Welcome to WebmasterWorld Guest from 22.214.171.124
I have written this peace of code that quiet alot of people have shown interest in purchasing. However, I fear that once someone pays for it they will start distributing it and editing the code etc...
I've heared that perl source codes can be encrypted. Can anyone please tell me how i can do this? there are certain variables that need to be changable in the code. So, the only thing i want to encrypt is the actual code (NOT THE VARIABLES)
Any suggestions would be appreciated.
The best you can do is obfuscate your code, but even the best obfuscator can be turned back to plain perl source code with modules like Deobfuscate.pm [search.cpan.org] and Tidy Perl.
So I wouldn't bother, just write a good license stating what can and can't be done with your code.
There are a number of perl compilers available for a variety of platforms. Just do a search. (Kind of goes against Larry Wall's principles 'though ;)
To solve the configurable variables thing, have the values read in from an external config file.
they claim to encrypt source code
so its harder toread the pure coding ....
one perl encrypter cost $19.95 is pc program
the other is a perlscript cost $150 for few months ;-(
but has powerfull md5 encryption.
i agree a good user lisence is better then encryption.
[edited by: sugarkane at 7:35 pm (utc) on July 21, 2003]
[edit reason] Delinked URLs [/edit]
"...they claim to encrypt source code so its harder toread the pure coding ..."
I'd suggest a compiler rather than something that mangles your code to obfuscate it. The advantages of a compiler are speed of execution and better resiliance to being hacked. The disadvantage is cross-platform portability. I mentioned in a previous post (msg #3) that there are plenty perl compilers about. As a couple of examples, see "Perl2.exe" (creates an executable for windows platforms) and see "PerlApp", which comes bundled with ActiveState's Perl Dev Kit, and can produce binaries for HP-UX, Linux, Solaris, and Windows.
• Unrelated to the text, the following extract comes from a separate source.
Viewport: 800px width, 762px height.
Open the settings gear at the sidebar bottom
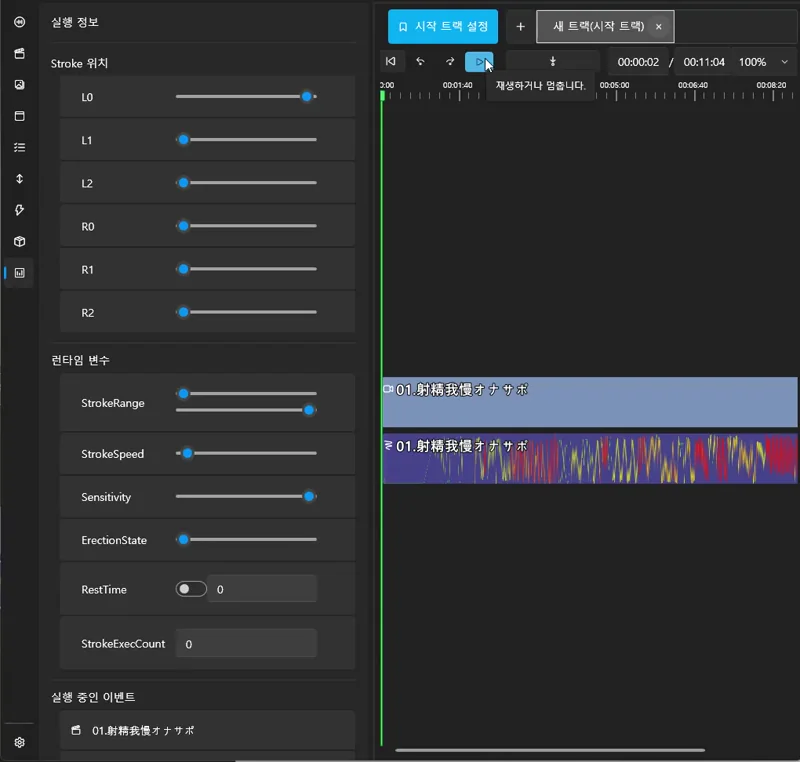(18, 742)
"... i agree a good user lisence is better then encryption..."
I must protest in the most vehement form! Good computer security basics is the same as physical security. Put strong and obvious padlocks on your gates, not a sign which says "Thieves will be prosecuted". Security experts put it this way: You have to help the honest man stay honest. Sure, put the sign out, and have your premises protected with an alarm system, but also put the obvious deterents in place and make your valuables hard to steal, out of the reach of temptation. If you are a small operator without the time or resources to defend the licence agreement, it is not worth much.
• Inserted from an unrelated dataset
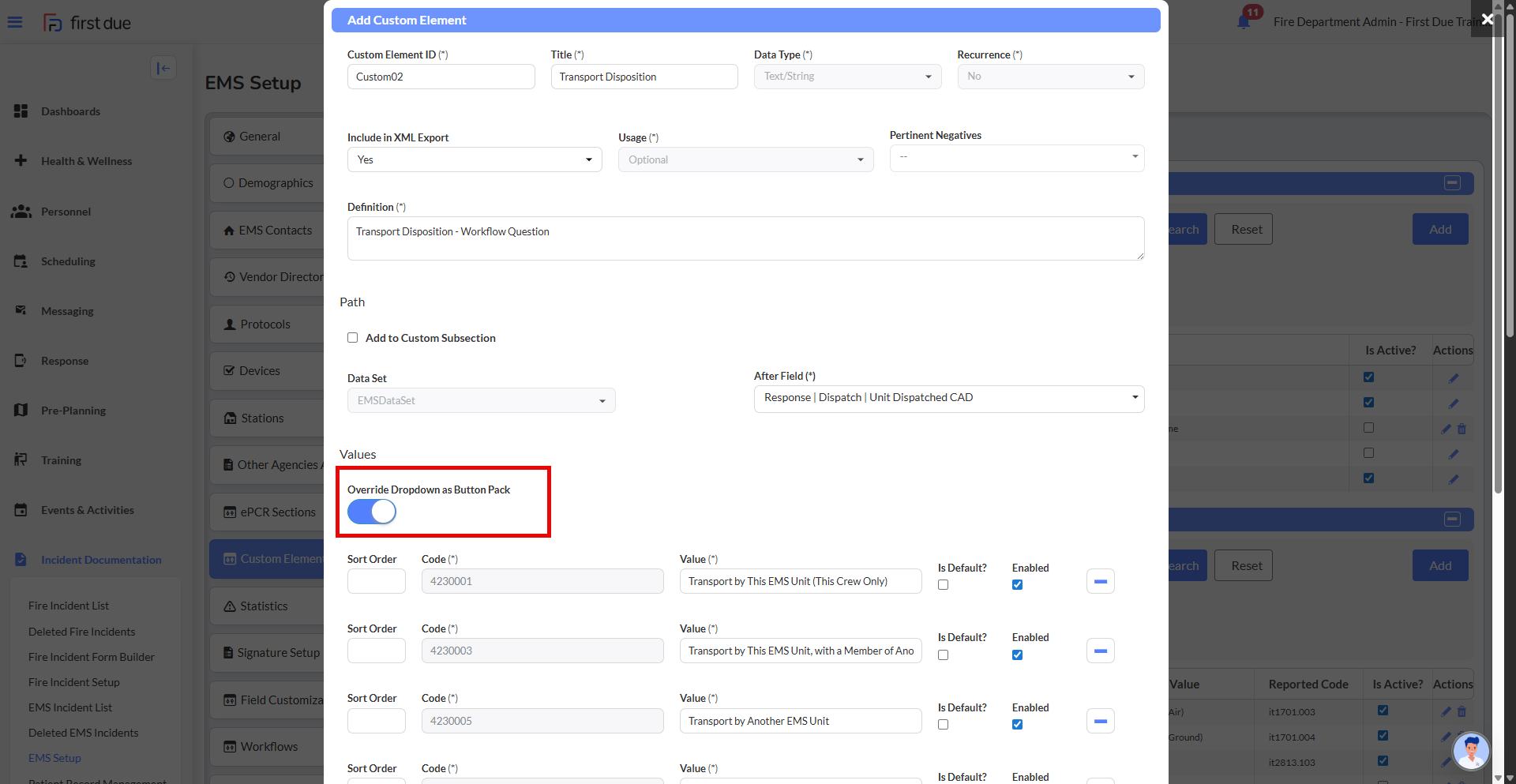The height and width of the screenshot is (784, 1516).
Task: Uncheck Enabled for code 4230003
Action: click(1017, 655)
"...could you explain how this works: (compiled executables for dist., etc.) ..."
My understanding is (feel free to jump in if I'm wrong): Perl 6 will come with a runtime environment called Parrot, which runs bytecode. Your Perl source would be compiled down to byte code which is what you would distribute. Note that Perl 6 will have some substantial differences from Perl 5.x, although Perl 5.x will be able to be automatically ported, persumably with some utilities which will come with Perl 6.